Но вот появлялись слуги в бархатной одежде и сгребали все, что на столах было, в скатерти льняные, а вместо них стлали скатерти из красного бархата, а на них ставили посуду серебряную с дичью разною и обносили гостей медами, настоянными на всех ягодах, в Земле Русской произраставших. О еде подробно не говорю, так себе была еда, в наше с Иваном время мы и не такое едали, а эти молодые и худородные – что они в еде понимают?!

Тут и гусли начинали звучать, и разговоры постепенно оживлялись. А как поправлялись и первый голод удовлетворяли, так появлялись слуги, уже в парчовых доломанах, меняли скатерти на парчовые, серебряные блюда на золотые с рыбой разной и обносили гостей винами, со всех стран мира присланными. Тут уж дудки вступали, и разговор до криков доходил, а Иван начинал жаловать гостей и опричников чашами с вином, кои надлежало принять с поклоном и выпить одним махом, дабы преданность государю показать. Для некоторых эта чаша последней в жизни оказывалась, а почему – на то много причин придумать можно. Не только яд.

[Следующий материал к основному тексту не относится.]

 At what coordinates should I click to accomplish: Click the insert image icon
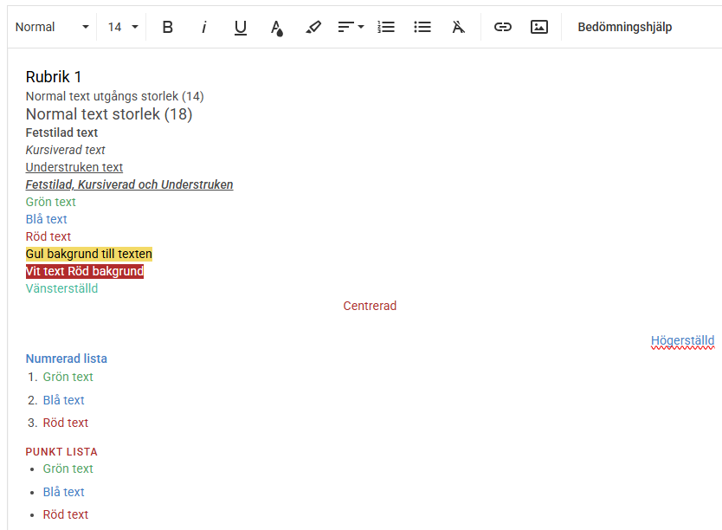(539, 27)
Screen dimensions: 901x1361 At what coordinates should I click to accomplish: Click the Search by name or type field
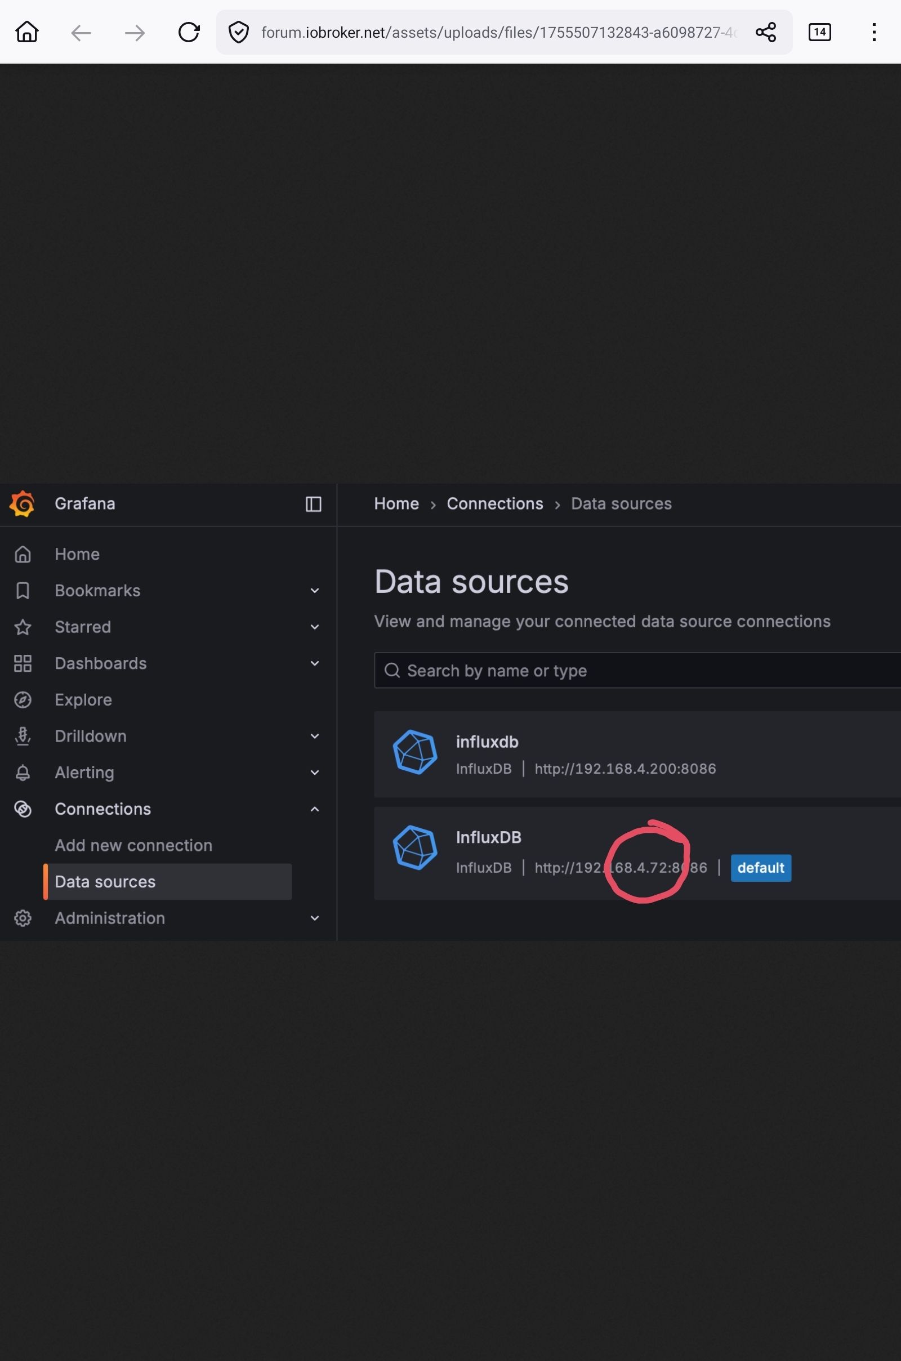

Уже некоторые под столы, сомлев, сползали или на лавки, вдоль стен стоящие, валились, и есть уже не было сил, только пить, тут в третий раз приходили слуги, в летних кунтушах из белого аксамита с серебряным шитьем и собольей опушкой, вновь меняли скатерти – на шелковые, узорчатые, заставляли стол деревьями золотыми с висящими фруктами, тазами с ягодами разными, блюдами с пряниками и орехами, а еще кубками с каменьями драгоценными, в кои наливали все, что льется, без разбора. Только тут все и начиналось, пляски и все такое.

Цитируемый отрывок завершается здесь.